Antes de 1970, la respuesta de la mayoría de los teóricos del liderazgo habría sido no. Miren a Hitler, Stalin, Pol Pot, Mao Tse-tung—grandes líderes todos, pero apenas hombres buenos. De hecho, los líderes caprichosos, asesinos, de mano alta, corruptos y malvados son efectivos y comunes. Maquiavelo los celebró; la constitución estadounidense construyó salvaguardias contra ellos. En todas partes, el poder va de la mano con la corrupción, en todas partes, es decir, excepto en la literatura del liderazgo empresarial.
Para leer a Tom Peters, Jay Conger, John Kotter y la mayoría de sus colegas, los líderes son, como dice Warren Bennis, individuos que crean un significado compartido, tienen una voz distintiva, tienen la capacidad de adaptarse y tienen integridad. Según la literatura empresarial actual, ser líder es, por definición, ser benévolo.
Pero el liderazgo no es un concepto moral y ya es hora de que reconozcamos ese hecho. Tenemos tanto que aprender de aquellos que consideraríamos malos ejemplos como de los muchos menos ejemplos buenos que se nos presentan en estos días.
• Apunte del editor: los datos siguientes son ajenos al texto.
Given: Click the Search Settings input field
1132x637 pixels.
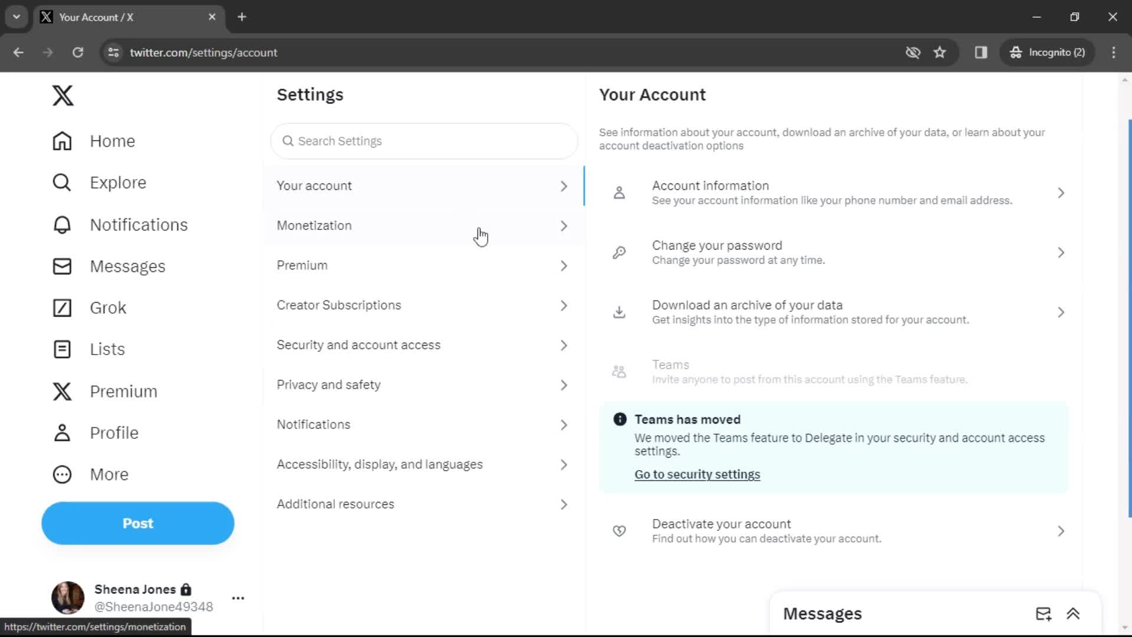Looking at the screenshot, I should (425, 141).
Los líderes son como el resto de nosotros: confiables y engañosos, cobardes y valientes, avariciosos y generosos. Asumir que todos los buenos líderes son buenas personas es ser ciegos deliberadamente ante la realidad de la condición humana y limita gravemente nuestra capacidad de convertirnos en mejores líderes. Peor aún, puede hacer que los altos ejecutivos piensen que, por ser líderes, nunca son engañosos, cobardes o avariciosos. Así es el desastre.
Para obtener información sobre una audioconferencia con Barbara Kellerman basada en los conceptos de este artículo, visite https://conferences.harvardbusinessonline.org
«Nos contamos historias para vivir», escribió una vez Joan Didion, para explicar el optimismo infundado de los seres humanos. Las buenas historias hacen que el mundo sea más soportable. Inevitablemente, por lo tanto, queremos contar —y que nos cuenten— historias que nos hagan sentir mejor, aunque eso signifique que no tenemos una imagen tan completa como necesitamos.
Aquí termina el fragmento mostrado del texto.